> [Schriftliche Aufgabe 1]: Ermittle alle Zeilen der Datensätze, in denen die Zeichenfolge „Open“ vorkommt, und gib jede davon wieder. Groß- und Kleinschreibung sind zu beachten.

> [Textabschnitt]:
————
Rz. 143

Die schwerste Ahndungsfolge einer Straftat ist der Freiheitsentzug.[1] Nach § 39 StGB wird die Freiheitsstrafe nach vollen Wochen, Monaten oder Jahren bemessen.

 

Rz. 144

Die Freiheitsstrafe beträgt nach § 38 Abs. 2 StGB mindestens einen Monat, soweit nicht eine andere Regelung getroffen ist, z. B. nach:

  • § 370 Abs. 3 AO im Fall der besonders schweren Steuerhinterziehung mindestens sechs Monate;
  • § 373 Abs. 1 AO im Fall des gewaltsamen, gewerbs- oder bandenmäßigen Schmuggels mindestens sechs Monate.
 

Rz. 145

Das Höchstmaß der Freiheitsstrafe beträgt bei den Steuerstraftaten (vgl. Rz. 6ff.) regelmäßig höchstens 5 Jahre, vgl. § 369 Abs. 1 Nr. 3 AO i. V. m. § 148 Abs. 1 StGB (vgl. Rz. 181ff.); § 369 Abs. 1 Nr. 4 AO i. V. m. § 257 Abs. 1 StGB (vgl. Rz. 200ff.); § 370 Abs. 1 AO, § 372 Abs. 2 AO i. V. m. § 370 Abs. 1 AO, minderschwerer Fall gem. § 373 Abs. 1 S. 2 AO, § 374 Abs. 1 AO; § 26c UStG (vgl. Rz. 219ff.).

 

Rz. 146

Die Freiheitsstrafe beträgt höchstens 10 Jahre nach § 370 Abs. 3 S. 1 AO im Fall einer besonders schweren Steuerhinterziehung und im Fall einer Straftat nach § 373 Abs. 1 S. 1 und Abs. 2 AO.

 

Rz. 147

Die Freiheitsstrafe beträgt nach § 38 Abs. 2 StGB und § 54 Abs. 2 S. 2 StGB im Fall der Bildung einer Gesamtstrafe bei mehreren Straftaten (s. Rz. 142) höchstens 15 Jahre.

 

Rz. 148

Nach § 47 Abs. 1 StGB sind Freiheitsstrafen unter 6 Monaten vom Gericht nur zu verhängen, wenn wegen besonderer Umstände, die in der Tat oder in der Persönlichkeit des Tatbeteiligten liegen, die Verhängung der Freiheitsstrafe zur Einwirkung auf den Tatbeteiligten oder zur Verteidigung der Rechtsordnung unerlässlich ist.[2] Die sich aus § 47 Abs. 1 StGB ergebenden Voraussetzungen einer solch kurzen Freiheitsstrafe sind bei einer Steuerhinterziehung i. d. R. nicht gegeben, sodass in entsprechenden Fällen in aller Regel eine Geldstrafe verhängt wird.
————
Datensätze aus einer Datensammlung
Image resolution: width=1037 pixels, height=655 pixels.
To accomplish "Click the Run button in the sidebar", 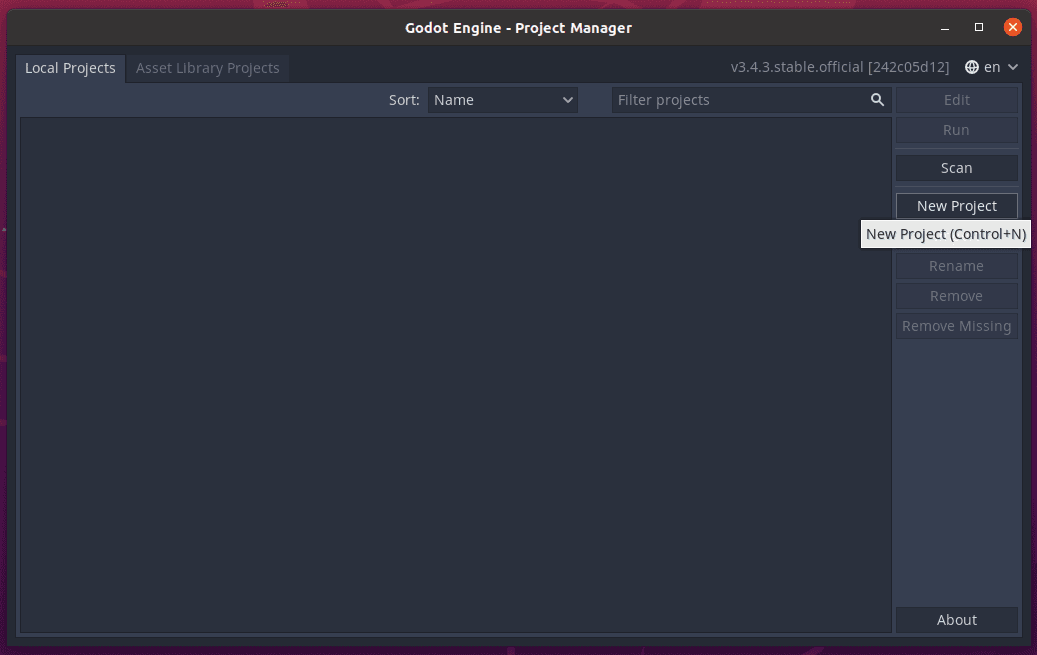I will (x=956, y=130).
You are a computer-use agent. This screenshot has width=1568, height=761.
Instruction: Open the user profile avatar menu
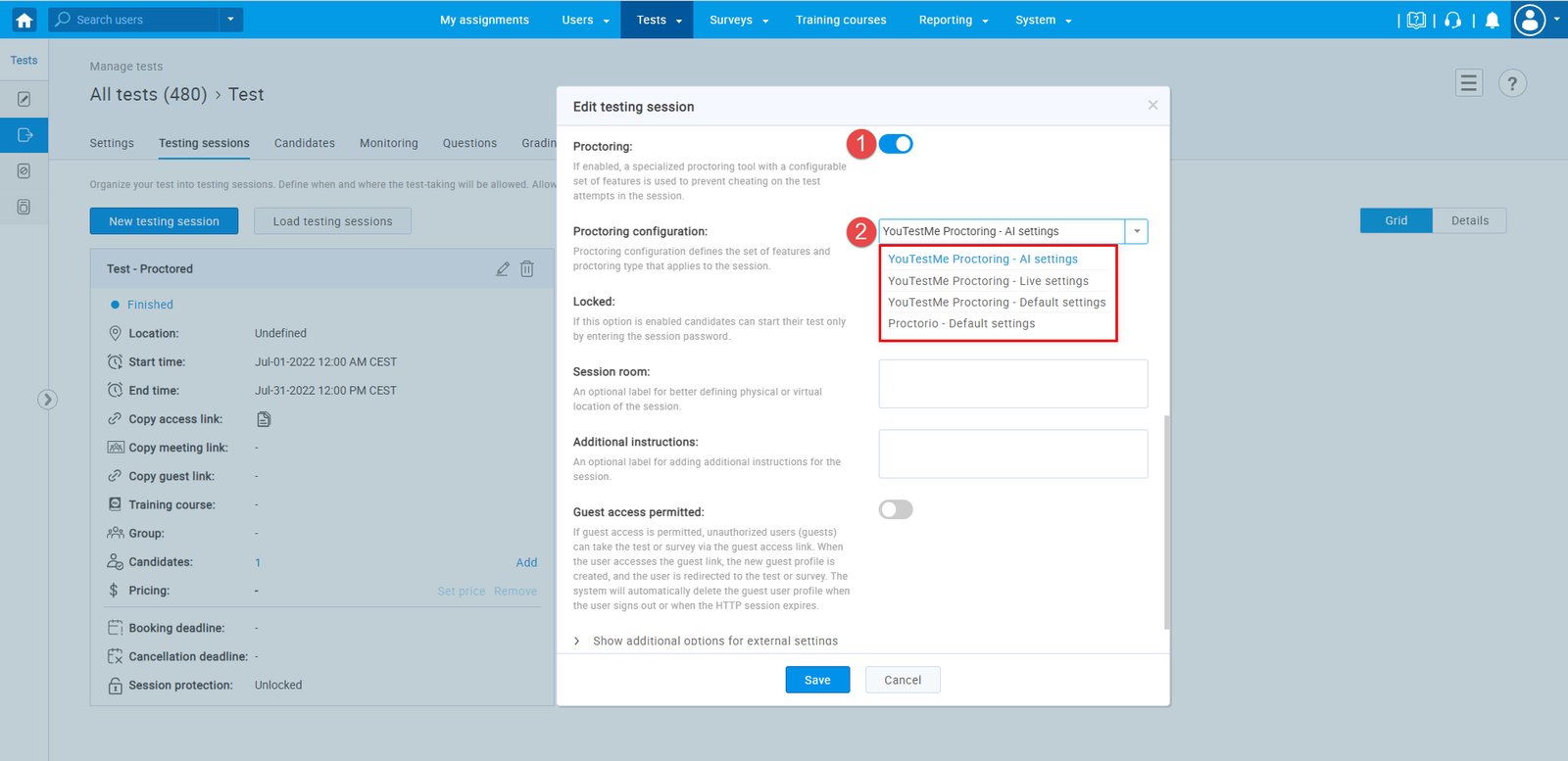click(1530, 20)
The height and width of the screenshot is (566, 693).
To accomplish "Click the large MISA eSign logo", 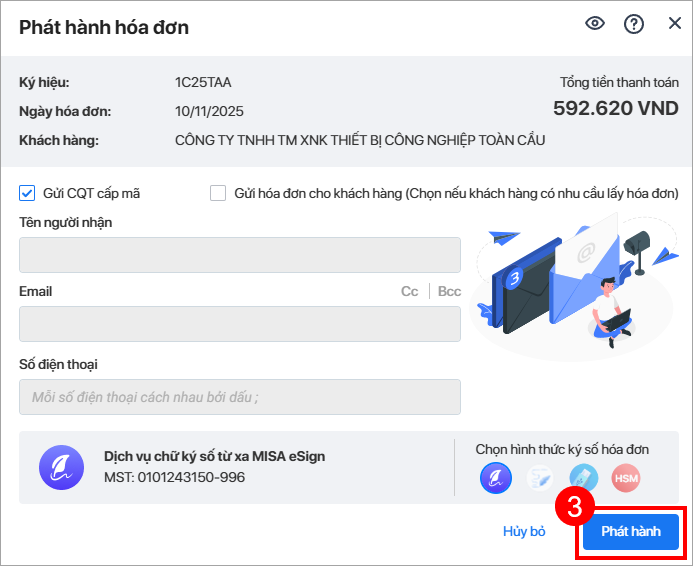I will (61, 466).
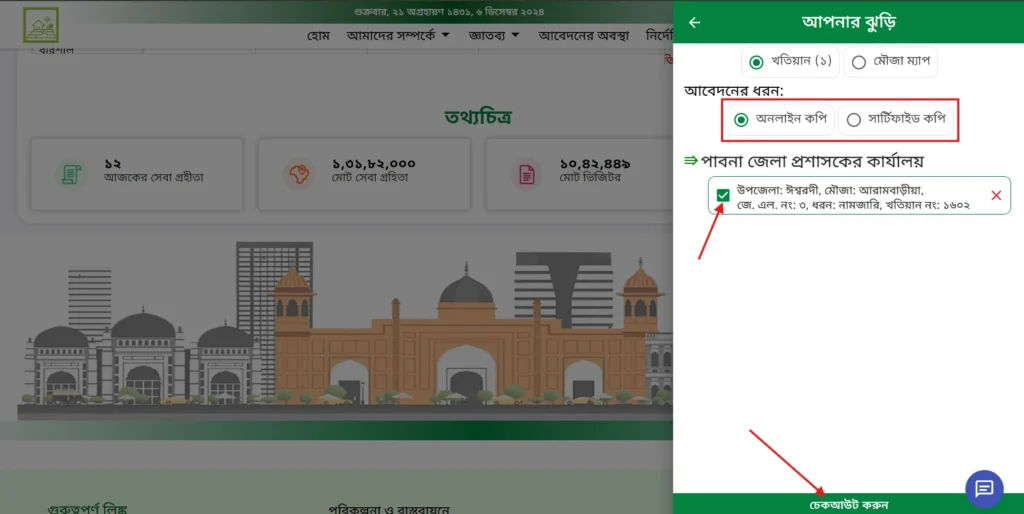Click the total service recipients map icon

click(x=298, y=174)
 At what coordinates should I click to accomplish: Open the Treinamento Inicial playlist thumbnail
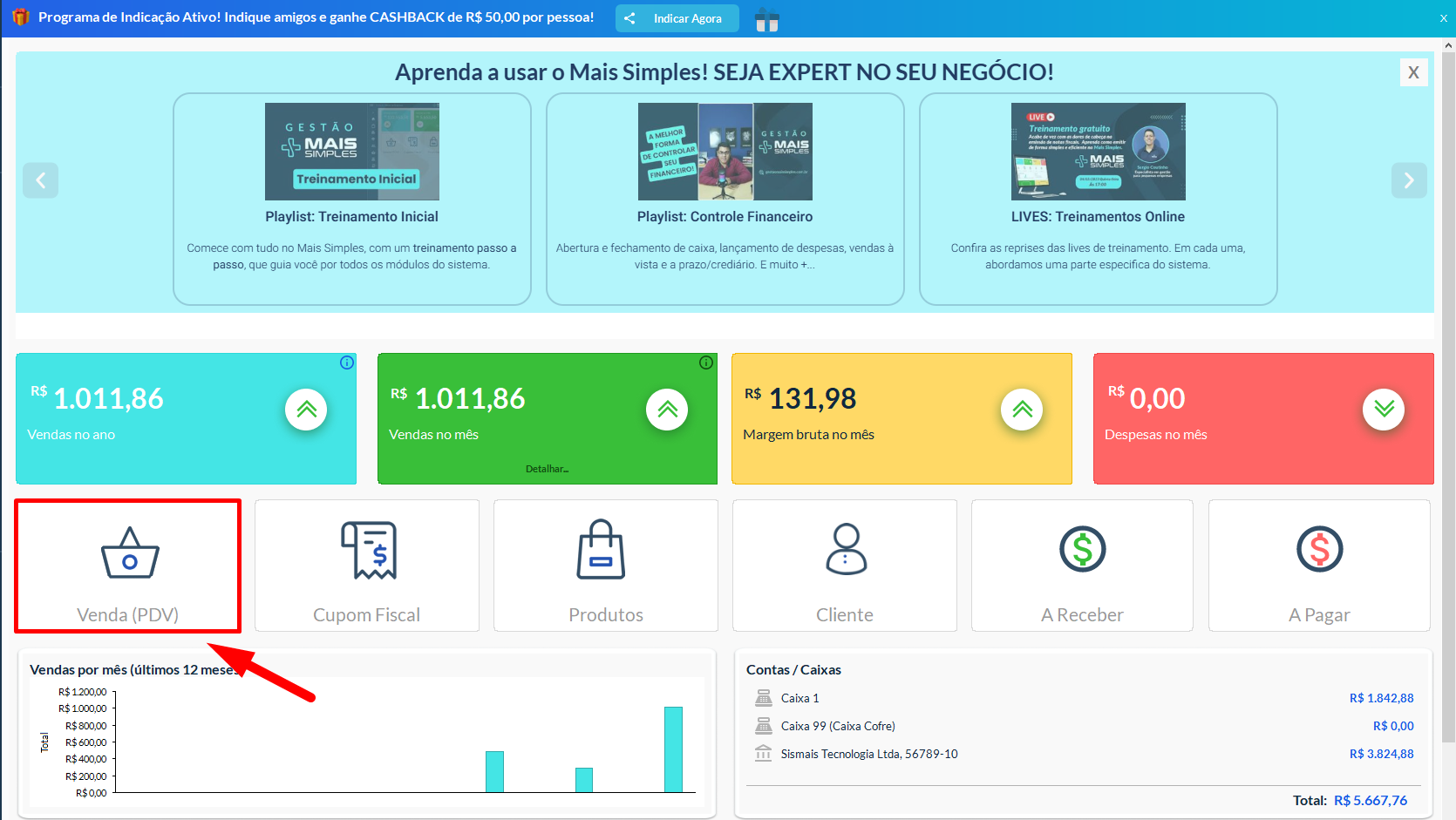click(352, 152)
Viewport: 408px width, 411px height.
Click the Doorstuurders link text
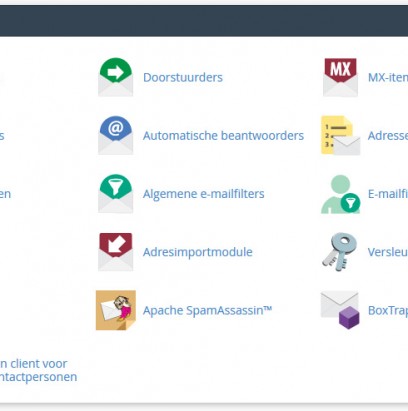click(x=183, y=77)
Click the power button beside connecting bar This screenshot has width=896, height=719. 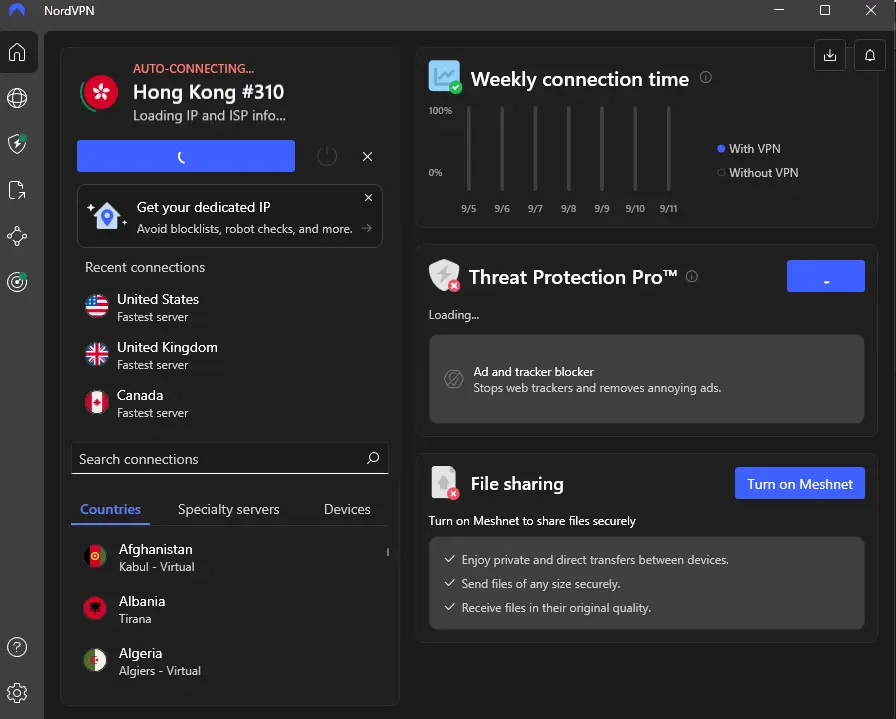point(327,156)
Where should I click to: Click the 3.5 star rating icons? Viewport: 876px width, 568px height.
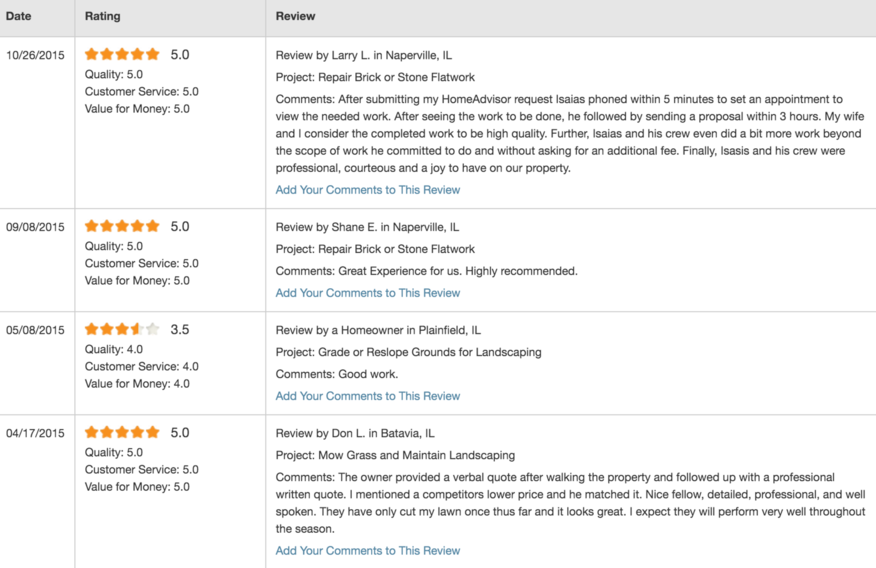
————
> [Schriftliche Aufgabe 2]: Gib aus dem Text zur Freiheitsstrafe den Abschnitt wortgetreu wieder, der mit den Worten „Die schwerste Ahndungsfolge“ beginnt und mit „mindestens sechs Monate.“ endet.

> [Antwort 1]:
Instruction: Open the user profile avatar menu
 At what coordinates should I click to accomplish: Open the Treinamento Inicial playlist thumbnail

> [Antwort 2]:
Die schwerste Ahndungsfolge einer Straftat ist der Freiheitsentzug.[1] Nach § 39 StGB wird die Freiheitsstrafe nach vollen Wochen, Monaten oder Jahren bemessen.

 

Rz. 144

Die Freiheitsstrafe beträgt nach § 38 Abs. 2 StGB mindestens einen Monat, soweit nicht eine andere Regelung getroffen ist, z. B. nach:

  • § 370 Abs. 3 AO im Fall der besonders schweren Steuerhinterziehung mindestens sechs Monate;
  • § 373 Abs. 1 AO im Fall des gewaltsamen, gewerbs- oder bandenmäßigen Schmuggels mindestens sechs Monate.